Task item
Copy every line of the data exactly, leaving nothing out.

Data records
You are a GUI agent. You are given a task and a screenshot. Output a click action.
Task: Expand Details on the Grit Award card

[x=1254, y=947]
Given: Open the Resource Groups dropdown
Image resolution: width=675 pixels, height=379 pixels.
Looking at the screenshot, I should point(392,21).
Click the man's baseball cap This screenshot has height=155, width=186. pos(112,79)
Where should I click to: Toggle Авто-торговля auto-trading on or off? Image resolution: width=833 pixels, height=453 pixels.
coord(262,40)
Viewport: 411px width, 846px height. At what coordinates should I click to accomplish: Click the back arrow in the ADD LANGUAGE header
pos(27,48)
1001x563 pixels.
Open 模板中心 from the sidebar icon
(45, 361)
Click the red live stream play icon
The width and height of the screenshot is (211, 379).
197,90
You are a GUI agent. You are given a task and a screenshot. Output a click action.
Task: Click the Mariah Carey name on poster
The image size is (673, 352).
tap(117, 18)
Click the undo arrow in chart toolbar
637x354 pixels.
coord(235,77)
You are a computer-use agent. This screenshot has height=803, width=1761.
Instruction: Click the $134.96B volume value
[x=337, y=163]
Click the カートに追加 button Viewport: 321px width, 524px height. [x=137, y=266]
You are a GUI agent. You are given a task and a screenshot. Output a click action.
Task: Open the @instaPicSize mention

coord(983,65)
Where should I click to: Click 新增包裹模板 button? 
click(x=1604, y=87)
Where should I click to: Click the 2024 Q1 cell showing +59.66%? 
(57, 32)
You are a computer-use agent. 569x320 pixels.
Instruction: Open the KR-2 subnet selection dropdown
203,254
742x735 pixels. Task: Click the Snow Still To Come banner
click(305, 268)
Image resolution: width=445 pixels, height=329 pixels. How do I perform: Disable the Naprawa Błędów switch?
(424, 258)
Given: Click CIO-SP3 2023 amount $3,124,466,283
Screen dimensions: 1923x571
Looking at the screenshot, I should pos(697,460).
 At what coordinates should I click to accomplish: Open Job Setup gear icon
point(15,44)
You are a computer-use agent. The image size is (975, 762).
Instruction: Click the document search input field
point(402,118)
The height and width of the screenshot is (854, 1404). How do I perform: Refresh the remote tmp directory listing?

Reply to the exercise
You are a GUI agent. You are given a task and a screenshot. Output a click action.
Task: Expand Details on the Grit Award card

[x=1254, y=947]
Given: Open the Resource Groups dropdown
Image resolution: width=675 pixels, height=379 pixels.
Looking at the screenshot, I should point(392,21).
Click the man's baseball cap This screenshot has height=155, width=186. pos(112,79)
Where should I click to: Toggle Авто-торговля auto-trading on or off? Image resolution: width=833 pixels, height=453 pixels.
coord(262,40)
Viewport: 411px width, 846px height. At what coordinates should I click to accomplish: Click the back arrow in the ADD LANGUAGE header
pos(27,48)
1001x563 pixels.
Open 模板中心 from the sidebar icon
(45, 361)
Click the red live stream play icon
The width and height of the screenshot is (211, 379).
197,90
You are a GUI agent. You are given a task and a screenshot. Output a click action.
Task: Click the Mariah Carey name on poster
The image size is (673, 352).
tap(117, 18)
Click the undo arrow in chart toolbar
637x354 pixels.
coord(235,77)
You are a computer-use agent. This screenshot has height=803, width=1761.
Instruction: Click the $134.96B volume value
[x=337, y=163]
Click the カートに追加 button Viewport: 321px width, 524px height. [x=137, y=266]
You are a GUI agent. You are given a task and a screenshot. Output a click action.
Task: Open the @instaPicSize mention

coord(983,65)
Where should I click to: Click 新增包裹模板 button? 
click(x=1604, y=87)
Where should I click to: Click the 2024 Q1 cell showing +59.66%? 
(57, 32)
You are a computer-use agent. 569x320 pixels.
Instruction: Open the KR-2 subnet selection dropdown
203,254
742x735 pixels. Task: Click the Snow Still To Come banner
click(305, 268)
Image resolution: width=445 pixels, height=329 pixels. How do I perform: Disable the Naprawa Błędów switch?
(424, 258)
Given: Click CIO-SP3 2023 amount $3,124,466,283
Screen dimensions: 1923x571
Looking at the screenshot, I should pos(697,460).
 At what coordinates should I click to accomplish: Open Job Setup gear icon
point(15,44)
You are a computer-use agent. The image size is (975, 762).
Instruction: Click the document search input field
point(402,118)
The height and width of the screenshot is (854, 1404). How do I perform: Refresh the remote tmp directory listing?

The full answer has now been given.